After breakfast, Dora handed him a big brown bag.
“Here’s lunch just in case,” she said. “You take care of my grandfather.”
Kane reached for his wallet.
“I’d like to give you some money for all this,” he said.
She shook her head. “But you could bring the snow-go back full,” she said.
The old man was dressed in a fur parka, moose-hide leggings, and the beautiful moccasins tied high up on his legs.
He looks better than I do, Kane thought, and he’ll probably be warmer, too.
He helped the old man into the pickup, drove to the Pitchfork mine, and stopped at the gate.
“Is Tony Figone running security now?” he asked the guard.
The guard nodded.
“Tell him Nik Kane’s here to see him,” Kane said.
After a couple of minutes, the guard swung the gate open and waved him through.

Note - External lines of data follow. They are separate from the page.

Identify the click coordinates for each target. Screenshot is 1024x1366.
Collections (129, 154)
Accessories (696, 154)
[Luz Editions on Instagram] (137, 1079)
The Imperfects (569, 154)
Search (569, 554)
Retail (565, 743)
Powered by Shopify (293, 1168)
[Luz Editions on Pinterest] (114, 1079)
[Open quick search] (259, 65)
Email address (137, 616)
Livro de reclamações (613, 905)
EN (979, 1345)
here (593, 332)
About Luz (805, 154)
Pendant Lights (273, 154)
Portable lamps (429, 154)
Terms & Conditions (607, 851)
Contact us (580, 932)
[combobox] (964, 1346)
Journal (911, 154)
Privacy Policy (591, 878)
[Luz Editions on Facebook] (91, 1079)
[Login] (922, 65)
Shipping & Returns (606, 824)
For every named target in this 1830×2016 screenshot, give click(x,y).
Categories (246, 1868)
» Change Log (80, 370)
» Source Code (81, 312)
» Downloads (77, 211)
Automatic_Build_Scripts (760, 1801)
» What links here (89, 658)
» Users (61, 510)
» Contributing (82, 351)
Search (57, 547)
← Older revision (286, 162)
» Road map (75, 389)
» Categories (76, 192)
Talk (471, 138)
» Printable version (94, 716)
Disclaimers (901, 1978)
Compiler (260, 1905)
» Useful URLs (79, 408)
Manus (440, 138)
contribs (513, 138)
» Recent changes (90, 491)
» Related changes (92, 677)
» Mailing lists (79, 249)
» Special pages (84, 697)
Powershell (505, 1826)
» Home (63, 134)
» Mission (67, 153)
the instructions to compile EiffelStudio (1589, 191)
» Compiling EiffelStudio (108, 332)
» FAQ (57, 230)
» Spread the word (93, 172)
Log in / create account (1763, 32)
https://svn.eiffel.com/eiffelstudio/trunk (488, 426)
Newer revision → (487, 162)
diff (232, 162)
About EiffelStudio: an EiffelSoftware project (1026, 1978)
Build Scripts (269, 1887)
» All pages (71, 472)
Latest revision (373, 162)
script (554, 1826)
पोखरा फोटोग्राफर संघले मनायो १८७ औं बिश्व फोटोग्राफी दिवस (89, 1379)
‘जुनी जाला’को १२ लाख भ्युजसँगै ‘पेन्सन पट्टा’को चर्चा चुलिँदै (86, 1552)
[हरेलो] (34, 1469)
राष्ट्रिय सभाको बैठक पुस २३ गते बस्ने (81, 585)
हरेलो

He left the pickup running and the old man in it and went into the office trailer to see Tony Figone.
“I’ve got an old man and a snow machine outside,” Kane said after they’d shaken hands. “I need to go up into the hills behind here for a while. And I need a map of the old mining sites.”
“Mine manager’s going to have to approve all that,” Figone said. “They guard the maps and all the other mining information like it was nuclear secrets.”
Richardson was polite but emphatic.
“Can’t allow it,” he said. “And it’d cost me my job to give you a map.”
“Tony,” Kane said to the security chief, “why don’t you give us a moment.”